In the 1950s, he probably introduced thousands of neophyte listeners to the mysteries and beauties of jazz, and they went on to appreciate more esoteric musicians.

"I'm never offended by being called a popularizer," the pianist said softly in an interview yesterday at the Showboat Lounge in Silver Spring, where he's appearing this week through Saturday. "I'm not concerned about playing enough jazz - I'm more concerned about playing enough piano."

The sound of his various groups - a warm blend of piano, guitar and vibraphone backed by bass and drums - admittedly has had a degree of commerciality and wide appeal, he said. But the selling point is diversification, he added, pointing to the variety of records he's made - with brass, woodwinds, strings or as accompanist for Peggy Lee, Nat Cole and Nancy Wilson.

"I love jazz," he said. "I have used jazz.
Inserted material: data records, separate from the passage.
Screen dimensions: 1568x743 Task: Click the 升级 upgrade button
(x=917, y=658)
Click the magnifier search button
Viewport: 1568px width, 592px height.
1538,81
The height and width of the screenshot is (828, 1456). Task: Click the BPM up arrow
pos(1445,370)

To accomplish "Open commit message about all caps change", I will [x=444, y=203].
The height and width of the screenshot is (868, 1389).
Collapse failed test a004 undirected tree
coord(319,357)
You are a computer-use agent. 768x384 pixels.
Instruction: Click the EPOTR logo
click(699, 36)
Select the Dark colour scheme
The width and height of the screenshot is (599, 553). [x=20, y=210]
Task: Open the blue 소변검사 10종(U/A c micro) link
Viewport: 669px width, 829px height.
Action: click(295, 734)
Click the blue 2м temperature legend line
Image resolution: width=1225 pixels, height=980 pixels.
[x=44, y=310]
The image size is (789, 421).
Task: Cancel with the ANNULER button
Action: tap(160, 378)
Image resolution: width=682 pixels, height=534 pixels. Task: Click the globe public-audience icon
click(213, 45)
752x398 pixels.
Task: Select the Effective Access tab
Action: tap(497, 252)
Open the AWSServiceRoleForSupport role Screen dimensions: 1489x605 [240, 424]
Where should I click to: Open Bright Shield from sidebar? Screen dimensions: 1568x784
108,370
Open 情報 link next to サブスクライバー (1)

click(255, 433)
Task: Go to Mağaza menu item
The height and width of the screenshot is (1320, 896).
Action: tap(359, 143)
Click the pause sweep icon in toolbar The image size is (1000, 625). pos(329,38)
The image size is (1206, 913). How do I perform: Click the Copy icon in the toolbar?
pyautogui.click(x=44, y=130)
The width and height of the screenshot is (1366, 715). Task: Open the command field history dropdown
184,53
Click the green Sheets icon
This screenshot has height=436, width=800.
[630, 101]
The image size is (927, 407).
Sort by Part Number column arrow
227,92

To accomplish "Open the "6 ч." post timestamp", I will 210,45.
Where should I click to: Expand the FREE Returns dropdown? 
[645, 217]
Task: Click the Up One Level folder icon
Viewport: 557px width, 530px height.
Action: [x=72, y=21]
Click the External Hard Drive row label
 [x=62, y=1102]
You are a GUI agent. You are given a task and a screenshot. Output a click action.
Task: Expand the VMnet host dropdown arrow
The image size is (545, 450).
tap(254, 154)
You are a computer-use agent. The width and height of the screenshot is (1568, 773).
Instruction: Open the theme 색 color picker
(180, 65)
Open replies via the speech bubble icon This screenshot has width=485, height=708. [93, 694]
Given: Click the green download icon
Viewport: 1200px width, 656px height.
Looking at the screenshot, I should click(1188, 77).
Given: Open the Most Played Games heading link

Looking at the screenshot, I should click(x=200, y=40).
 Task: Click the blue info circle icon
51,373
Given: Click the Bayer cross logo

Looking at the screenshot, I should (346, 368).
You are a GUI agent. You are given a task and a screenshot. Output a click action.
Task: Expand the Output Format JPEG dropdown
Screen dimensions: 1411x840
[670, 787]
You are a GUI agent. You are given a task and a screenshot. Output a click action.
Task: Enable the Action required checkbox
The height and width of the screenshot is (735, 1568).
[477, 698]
But if my programs were weighted toward jazz, I'd lose my diversification."

Many listeners apparently still like the Shearing sound, which retains the same effortless, melodic quality that's characterized it for 28 years. The Showboat was filled the other night with longtime fans, most of whom probably first heard the pianist in the 1950s.

His program was a wide-ranging mixture. The quintet played jazz pieces such as "Senor Blues" and "Donna Lee" with moderate gusto. "Ghost of a Chance" was given a low-key, lyrical reading. Shearing played a light and airy version of "Kerry Dance" and a robust rendition of "Honky Tonk Train Blues." "Lullably of Birdland," he most famous composition, was performed partly as a canon.

The baroque style in which played "Lullably" demonstrates another facet of his musical activity - his great interest in bach.

Since 1958 Shearing has been performing with symphony orchestras. He started out concentrating on Mozart. Now the focus is on Bach.

"The more years I get on this old body of mine," he said, "the more satisfaction I get out of playing classical music."

Shearing is still an inveterate story-teller, lacing his sets with abundant patter. Asked how he comes up with so much material, he said, "I spent a lot of time around Milton Berie's waste basket - which is to say I steal of a few and I come up with some of my own."

The pianist said 1976 was the most active year of his career. At 57, he recently performed in 56 cities in 63 days, preceded by an 11-day engagement at Disneyland.

He also married anew in the last 18 months, and his wife, Eleanor Geffert, a former vocalist with Norman Luboff, has Shearing jogging and bicyling, pasttimes to add to his other frequent activities of playing bridge and reading.

Blind since birth, the pianist is an incessant reader of braille editions of newspapers, magazines and newspapers.

He's also just been commissioned by the Sacred Music Press to reharmonize some early American hymns in folios for organ and piano.

But he says he never forgets what a relative used to tell him: "Why should anyone work when he has the strength to lie in bed?"